The scientific studies on the subject are still limited, but the evidence and expert thought is promising. Vafeiadi recommends targeting the specific acupressure points depending on where you are feeling pain. This could be your back, neck, and even cramps caused by your cycle. As with a lot of practices and products that aren’t thoroughly tested, the results may be a placebo effect.
Finally, the biggest positive, explains Dr Cummings is that the acupressure mat can be used at home whenever is needed. “If this reduces the need for medication or other interventions with potential side effects, then that is a good thing,” says Dr Cummings.
Acupressure Mat Negatives
Vafeiadi says that it’s really important not to use an acupressure mat to treat musculoskeletal pathologies, where it’s preferable to see a specialist like a physiotherapist or a doctor first. It’s generally a safe treatment, but you should consult your doctor first in the following cases: skin lesion irritations, cancer, pregnancy, chronic diseases (such as rheumatoid arthritis), coagulation disease, heart disease, very low blood pressure, acute inflammations, lung failure, anticoagulant users, and epilepsy. “It’s very unlikely that these mats would cause any nerve damage or long-term problem provided that they are used sensibly. The only risk I can imagine would be in individuals with very sensitive or frail skin, where damage from minor injury is easy,” says Dr Cummings. He notes this treatment should only be used for “existing aches and pains or for relaxation rather than for treating new conditions that have not been assessed by a professional.”
Final Verdict on the Acupressure Mat:
In short: yes, it worked on many of the claims.

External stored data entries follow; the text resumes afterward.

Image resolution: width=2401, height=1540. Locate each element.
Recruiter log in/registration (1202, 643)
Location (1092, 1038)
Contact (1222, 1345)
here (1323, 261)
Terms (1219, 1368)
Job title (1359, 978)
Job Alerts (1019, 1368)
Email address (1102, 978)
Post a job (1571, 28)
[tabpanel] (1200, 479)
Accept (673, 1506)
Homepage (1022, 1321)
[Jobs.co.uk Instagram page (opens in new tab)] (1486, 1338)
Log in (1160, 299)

I was a bit apprehensive using the Bed of Nails mat at first, especially with some of its big promises. But I was surprised to find out that it was especially great at stress and anxiety relief, as that’s something that bothers me daily.
I wish the mat was a little wider, so that my shoulders would fully touch the needles. I presume if you have a smaller frame, you might not have this issue.
In terms of mental health and physical effects, I realised that using the mat at night energised me more than it relaxed me. For that reason, I’ll incorporate the mat into my morning or a daytime routine, rather than at night. It helps me start the day right and stress-free (as much as possible). It also helped my sore back almost instantly, which is something I don’t often experience (only with intensive stretches). I personally didn’t notice any improvements in terms of my sleep. Using it with a bare back is essential as, even with a light top massively minimises the effect of the needles. Finally, consistency is important with this mat, which may not always be possible in daily life. I find this to be the case with most spiritual or wellness practices, so the consistency of use depends on one’s priorities.